Initially, the relationship was mutually beneficial for settlers and Indigenous Peoples, but this relationship did not last. Each group had their competing priorities based on fundamentally different values such as: the role and place of women; ownership and use of land; who should govern and run the society and education and child-rearing.

Colonizers used their numbers, laws, policies, and powers to gain control of Indigenous Peoples, thus leading Indigenous Peoples to be dependent on colonizers.  In their worldview, the natural environment was a resource that could be exploited for individual gain. Individuals and companies could become very wealthy by controlling the resources of this “New World.” The colonizer worldview valued competition, individualism and male superiority.

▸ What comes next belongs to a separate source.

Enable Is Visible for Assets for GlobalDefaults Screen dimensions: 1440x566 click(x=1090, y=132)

One of the tools of colonization was the creation and signing of treaties, which the settlers viewed as a process that transferred title and control of First Nations’ land to non-Indigenous people and governments. These treaties were obtained through unequal negotiations and the purpose, meaning, and long-term significance of the signed treaties were understood differently by each signatory body. The British government, and then the Canadian government (after 1867), viewed the treaties as the completion of the transfer and control of land title to the “Crown.” First Nations viewed themselves as equal partners (a Nation) when they signed the treaties, and as such they would still have access to their way of life and their traditional territories for their people, much like two governments working in parallel.

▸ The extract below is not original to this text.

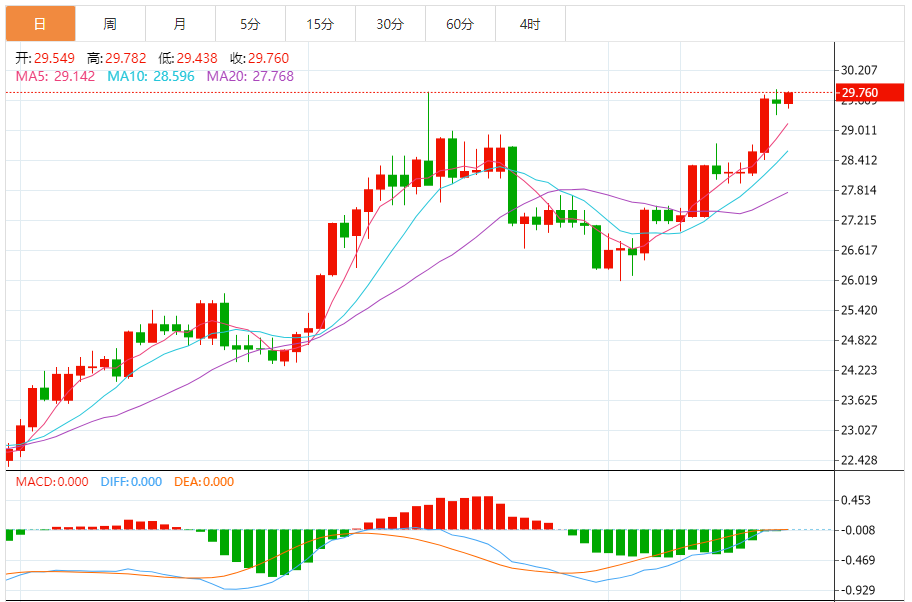
Task: Choose the 30分 timeframe tab
Action: tap(390, 24)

Decolonization is the active resistance to these forces of colonialism that have exploited our people and our lands.  The first step toward decolonization is to recognize the truth of all these injustices and think about ways to challenge and change existing structures. We must look at our past, where we are now, think about where we would like to be, determine how we will get there, and who will help us get there.

According to Elder Harry Bone, “To start on the road to decolonization and self-governance we need to remember our seven principles of Nationhood: Creator, land, people, language, culture, history and our governance.”  He strongly believes that we need to start with the language, as that is the core of our identity.  The Creator gave Anishinaabemowin to our people. It was one of the 4 gifts given to us: our languages to the east, to the south are our seven teachings, to the west are our history and knowledge, and to the north is our First Nations Government. These four directions tell us about our journey of life.

In order to move to sovereignty and self-governance we need to work together to changes laws and constitutions.  And if reconciliation is to ever take place, we need to start by going back to who we are, back to the language, to understand our history as we understand it, and to reclaim our teachings. We must all work towards self-determination and decolonization.